Freedom from amputation as limb salvage improved, based on the angiosome model in a retrospective model, which was also demonstrated in a similar prospective study.27,29 A meta-analysis demonstrated a significant improvement in limb salvage rates when direct angiosome-targeted angioplasty was performed (p<0.001).24 Thirty-day freedom from major amputation was seldom described in the research, but was as low as 2%.25


A contrasting model of treatment investigates the role of collateralisation in wound healing. In patients with chronic limb ischaemia, it is known that angiogenesis promotes collateral vessels providing nutrients to distal portions of the limbs. Flow into these collateral vessels can be restricted by disease.
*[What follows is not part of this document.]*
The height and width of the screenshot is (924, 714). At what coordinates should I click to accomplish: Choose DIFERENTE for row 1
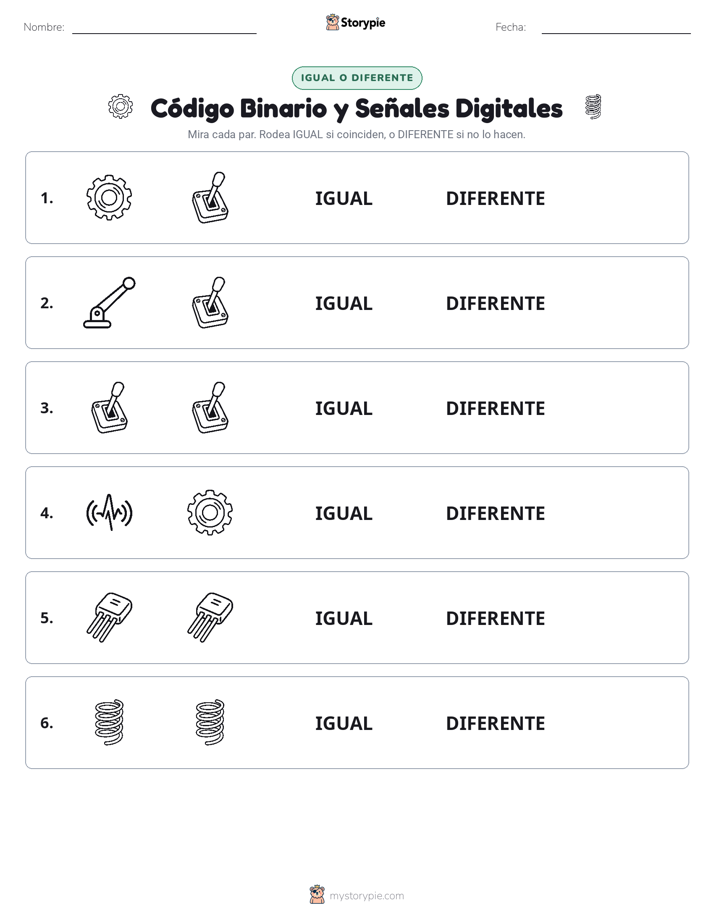pos(495,198)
A recent systematic review demonstrated that direct angiosome-targeted angioplasty has similar outcomes to indirect revascularisation via collateral vessels.32 At the 24 months mark in one series of 76 patients, there were similar results between these two groups in limb salvage at 93% versus 88% (p=0.59) and mean ulcer healing at 12 months of 92% versus 85% (p=0.12).16 Another series with 92 patients yielded similar results, with a 24-month limb salvage rate of 89% versus 85%, and 12-month wound healing at 66% versus 68%.25

A comparison of indirect revascularisation via collateral vessels with indirect revascularisation without collateral vessels showed significantly better healing and limb salvage rates in the former.18

Revision Rates

With patients being at high risk of intimal hyperplasia, the success of angioplasty can often be measured by revision rates. Unfortunately, none of the studies included evaluated the role of drug-coated balloons, which is a controversial topic in itself, and statements were rarely made about whether a plain balloon had been used. Accordingly, judgements cannot be made on the effects of types of angioplasty balloons.

However, a meta-analysis of four studies demonstrated no significant difference in revision rates between direct angiosome-targeted angioplasty and indirect angioplasty (p=0.314).24


While many of the studies included had strong methodology, the vast majority were retrospective case series or longitudinal observational cohort studies. Only one prospective study and no randomised controlled trials were included, which makes it challenging to draw definitive conclusions from the data presented. Additionally, a single meta-analysis had a limited number of studies included, albeit very well performed.

A well-defined and comprehensive randomised controlled trial would be beneficial and ethical to better guide endovascular treatment of recalcitrant diabetic foot ulcers.


Even with a lack of randomised controlled trials, there is significant evidence to support the use of direct angiosome-targeted angioplasty to treat recalcitrant diabetic foot ulcers as both safe and efficacious. Compared to indirect angioplasty, it leads to wound healing, limb salvage and mortality benefits, albeit no difference in revision rates.

There is also considerable evidence to consider treatment of collateral vessels that may not have direct perfusion capacity based on the angiosome model.